* _Work item_:
Reproduce the entire passage below about the funeral and the niece's remembrance, word for word.

* _Selected excerpt_:
*** Begin section ***
It was those kinds of stories people remembered at the funeral, until the woman’s niece came forward to offer her words of remembrance, and in addition to those kinds of memories that she also had of her aunt, she also took the risk of briefly sharing her feelings of disappointment and even anger at the way her aunt seemed to have been forgotten by the end of her life.  Her aunt lived a good long life but in the end suffered badly with Alzheimer’s Disease, and because people did not know how to relate to her, talk with her, or spend time with her, they stopped visiting.

It was a hard thing to hear.  It raised up a lot of feelings within the congregation.  It created some discomfort in the minister leading the service.  At least momentarily, it disturbed the peace of the occasion. 

I wonder, though, if it maybe opened a way to a fuller peace, if only we had the wisdom and wherewithal to walk through it, and accept its invitation. 

I wonder about that because of my own experience almost two years ago now, when I disturbed the peace of my family and of this congregation when I finally broke down, said I have a problem and I can’t go on doing things the way I’ve been doing them.  I took a leave, received some help, and then was able to come back and try to start living and doing things in new and different ways. 

It wasn’t convenient.  It was the 2nd or 3rd Sunday of Advent.  At home, Christmas plans were thrown into chaos.  At church the big Christmas services were coming, and different people had to step in and lead with no warning.   

“Not now, Bartimaeus.  Can’t you see we’re getting ready to celebrate the coming of Jesus.  Be quiet with your needs and your brokenness!” 
 
I’m glad nobody said that.  You were gracious and kind. 

But I wonder if you ever feel like I did before that moment.  Like that niece did for all those years.  Like there’s something wrong, but you don’t feel free to say it.  Like you really want help, but don’t know how to ask for it.  That you try to cry out for something, but you’re convinced no one wants to hear it.
*** End section ***
* _Data_:
*** Begin section ***
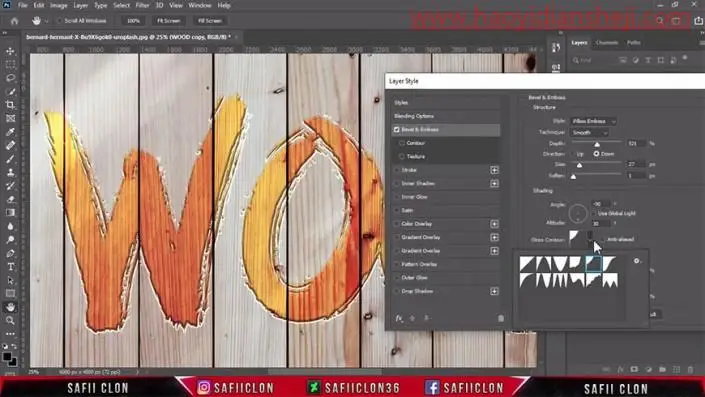Screen dimensions: 705x397
Task: Enable the Use Global Light checkbox
Action: (594, 213)
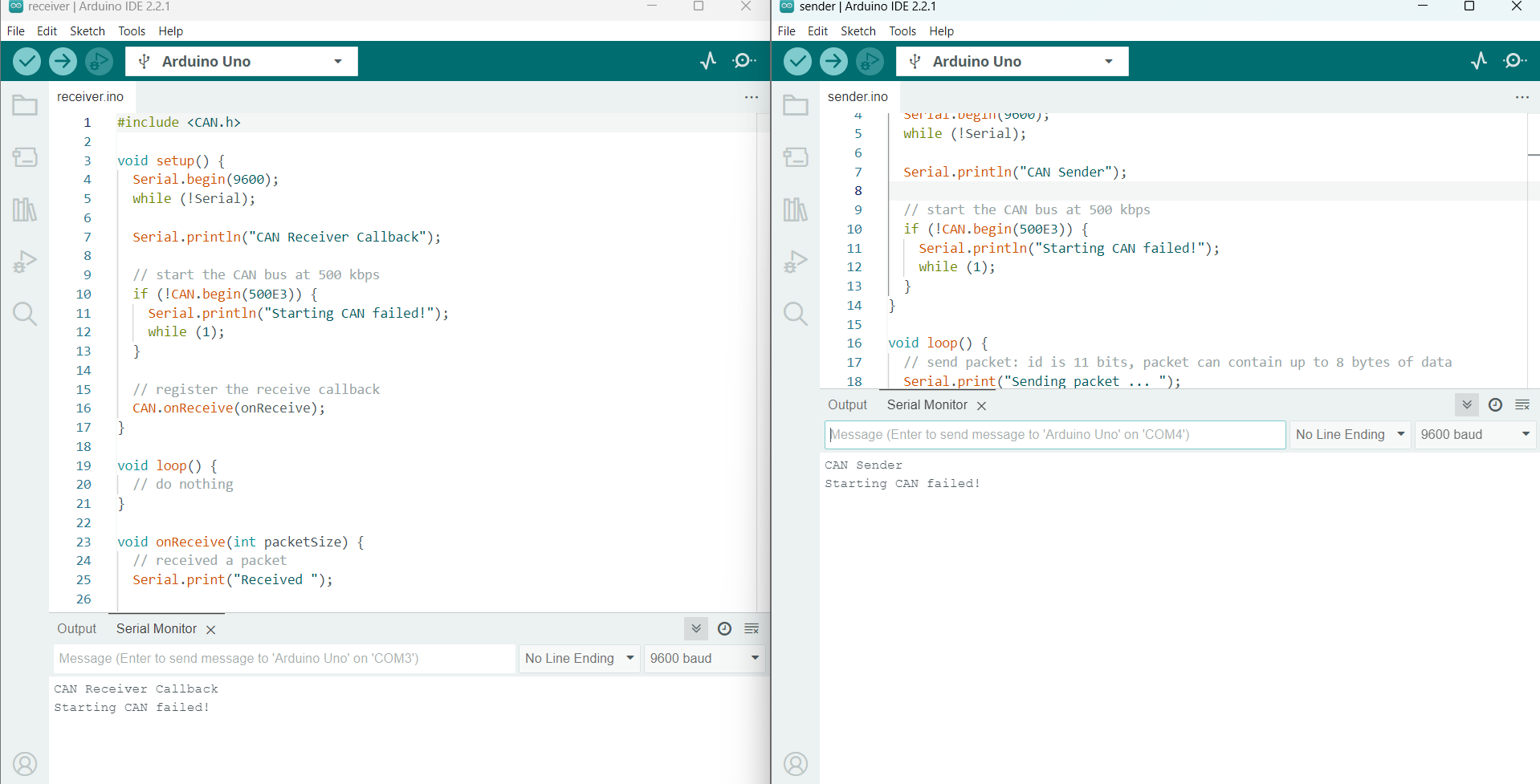
Task: Clear output in sender serial monitor
Action: coord(1522,405)
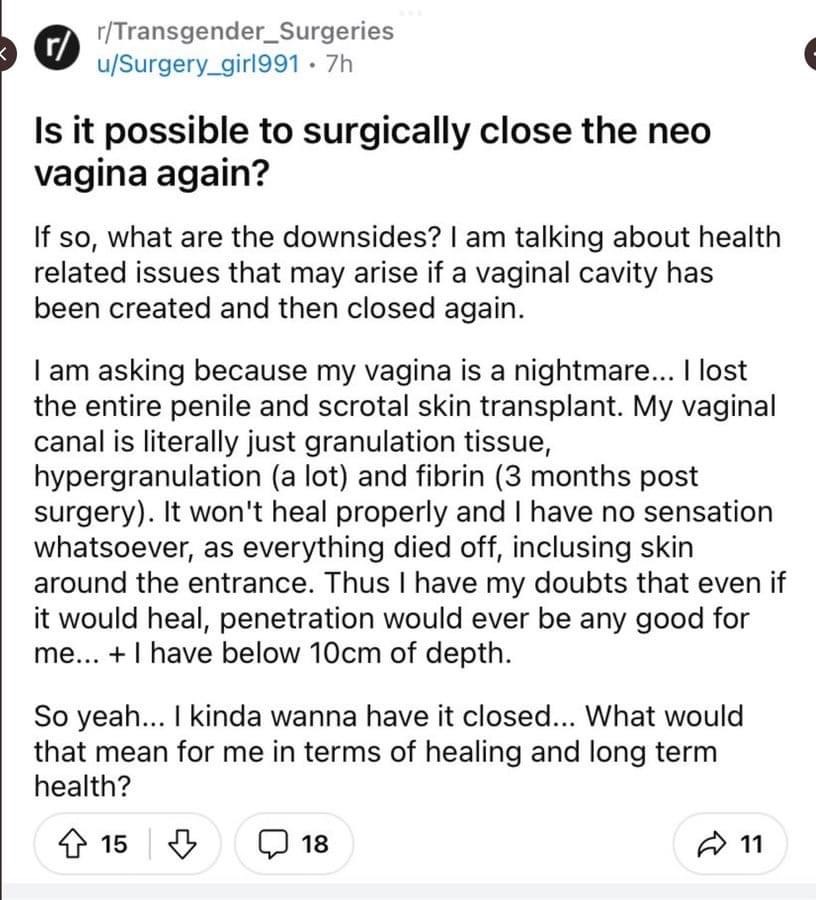Tap the share arrow icon

point(712,844)

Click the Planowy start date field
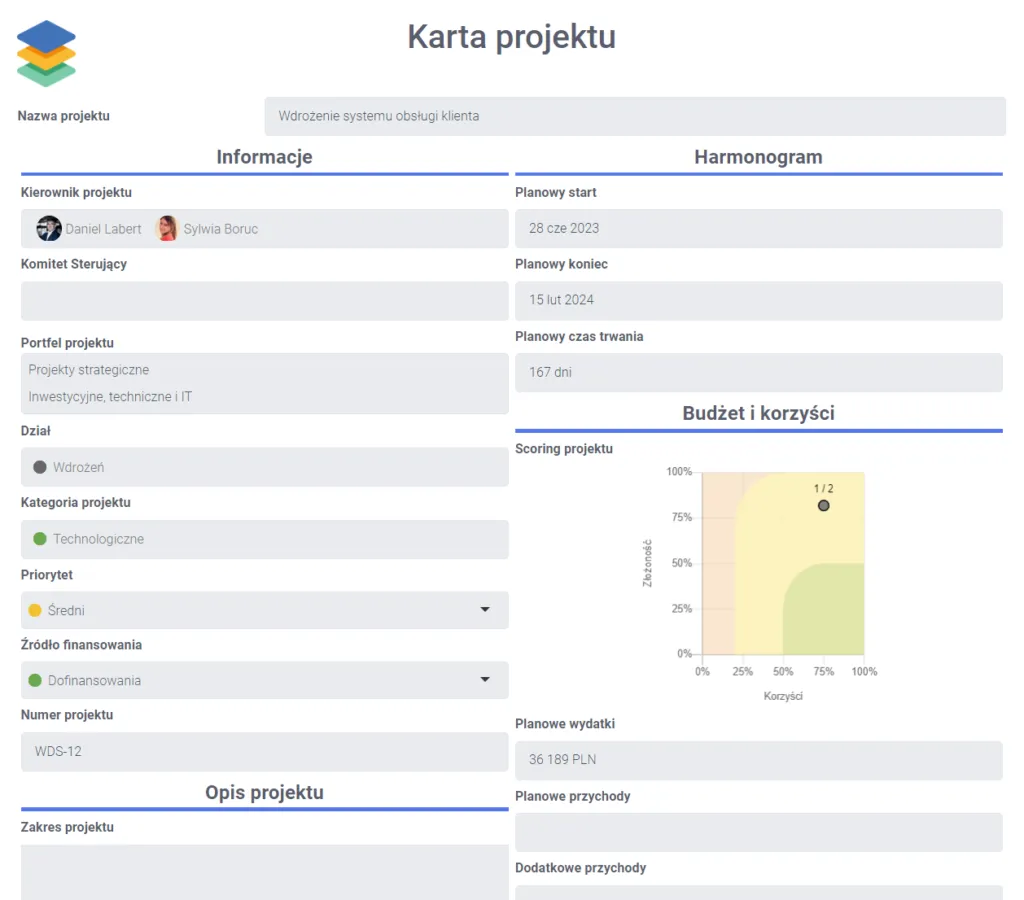[x=757, y=228]
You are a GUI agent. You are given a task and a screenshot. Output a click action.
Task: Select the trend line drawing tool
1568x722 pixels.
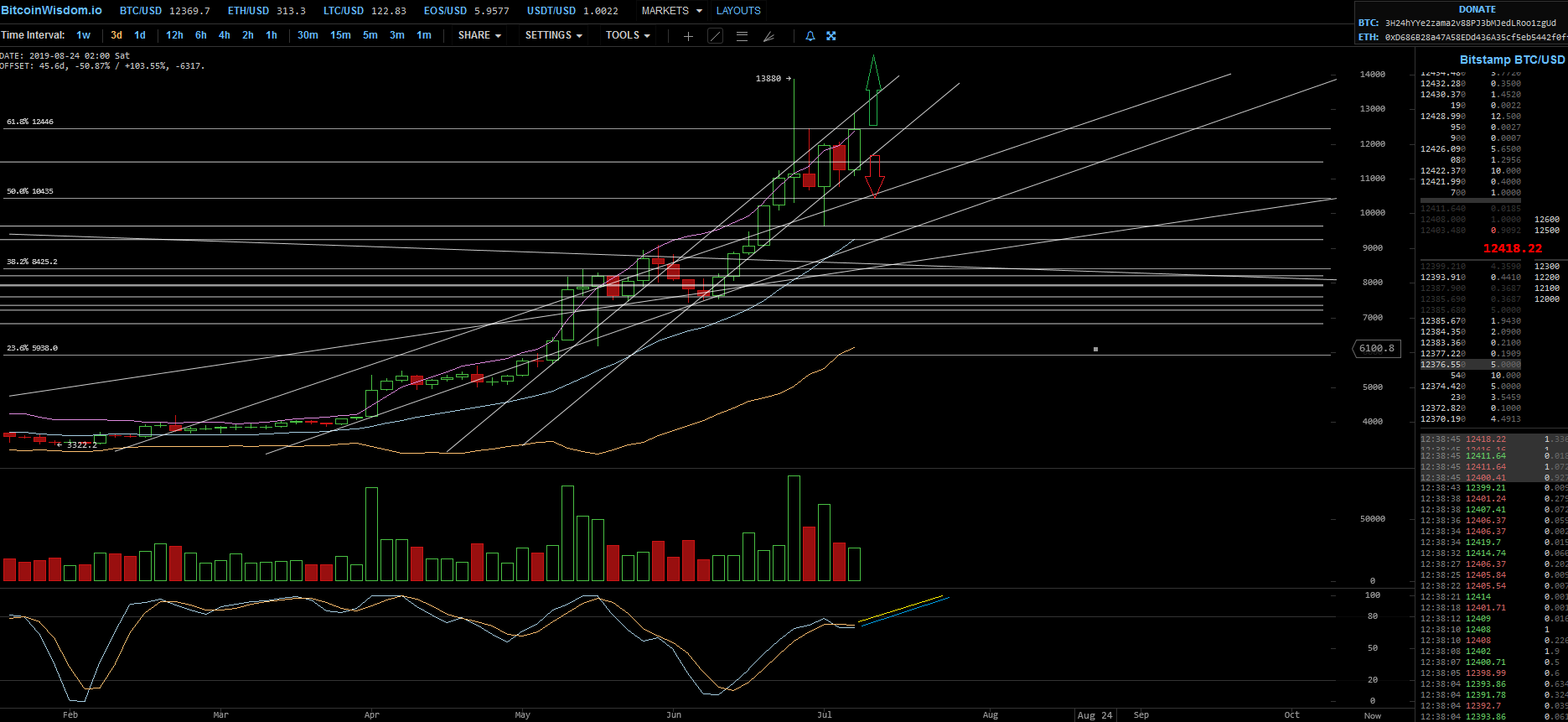pyautogui.click(x=715, y=36)
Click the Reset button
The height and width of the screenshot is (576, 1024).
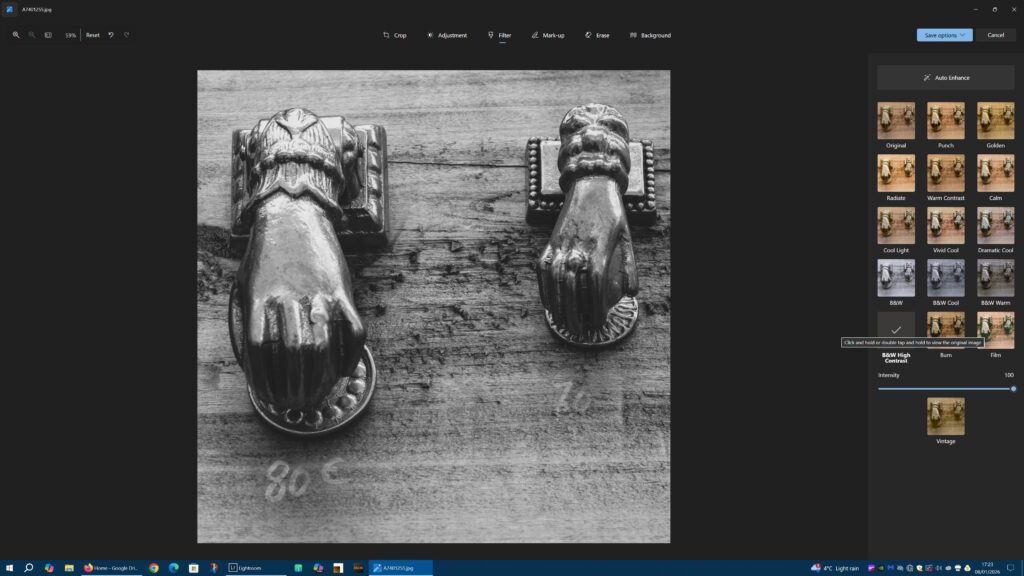(x=92, y=35)
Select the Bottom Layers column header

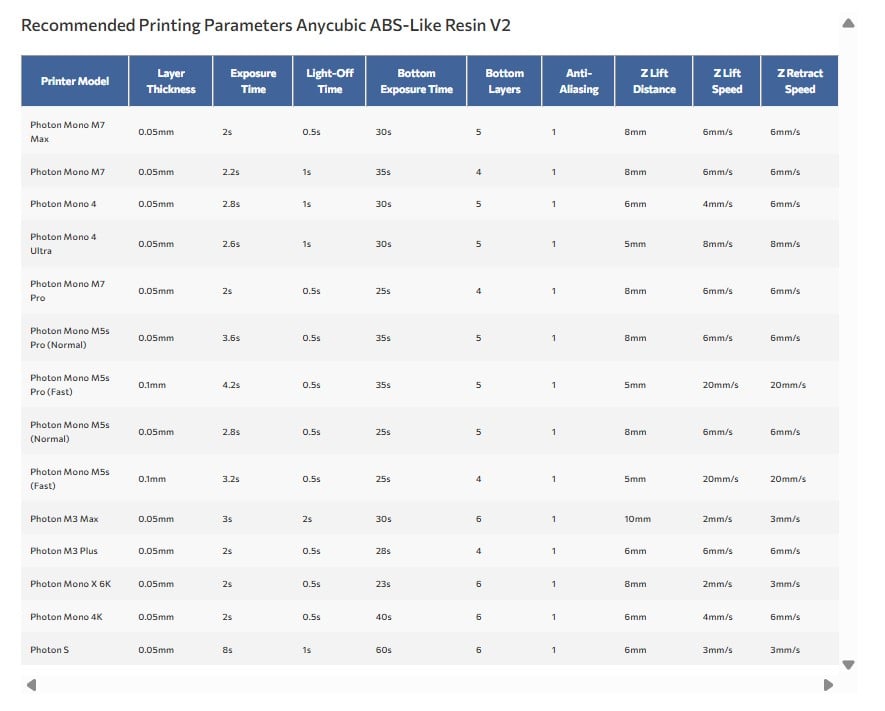(x=504, y=81)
*** End section ***
* _The completed task_:
It was those kinds of stories people remembered at the funeral, until the woman’s niece came forward to offer her words of remembrance, and in addition to those kinds of memories that she also had of her aunt, she also took the risk of briefly sharing her feelings of disappointment and even anger at the way her aunt seemed to have been forgotten by the end of her life.  Her aunt lived a good long life but in the end suffered badly with Alzheimer’s Disease, and because people did not know how to relate to her, talk with her, or spend time with her, they stopped visiting.

It was a hard thing to hear.  It raised up a lot of feelings within the congregation.  It created some discomfort in the minister leading the service.  At least momentarily, it disturbed the peace of the occasion. 

I wonder, though, if it maybe opened a way to a fuller peace, if only we had the wisdom and wherewithal to walk through it, and accept its invitation. 

I wonder about that because of my own experience almost two years ago now, when I disturbed the peace of my family and of this congregation when I finally broke down, said I have a problem and I can’t go on doing things the way I’ve been doing them.  I took a leave, received some help, and then was able to come back and try to start living and doing things in new and different ways. 

It wasn’t convenient.  It was the 2nd or 3rd Sunday of Advent.  At home, Christmas plans were thrown into chaos.  At church the big Christmas services were coming, and different people had to step in and lead with no warning.   

“Not now, Bartimaeus.  Can’t you see we’re getting ready to celebrate the coming of Jesus.  Be quiet with your needs and your brokenness!” 
 
I’m glad nobody said that.  You were gracious and kind. 

But I wonder if you ever feel like I did before that moment.  Like that niece did for all those years.  Like there’s something wrong, but you don’t feel free to say it.  Like you really want help, but don’t know how to ask for it.  That you try to cry out for something, but you’re convinced no one wants to hear it.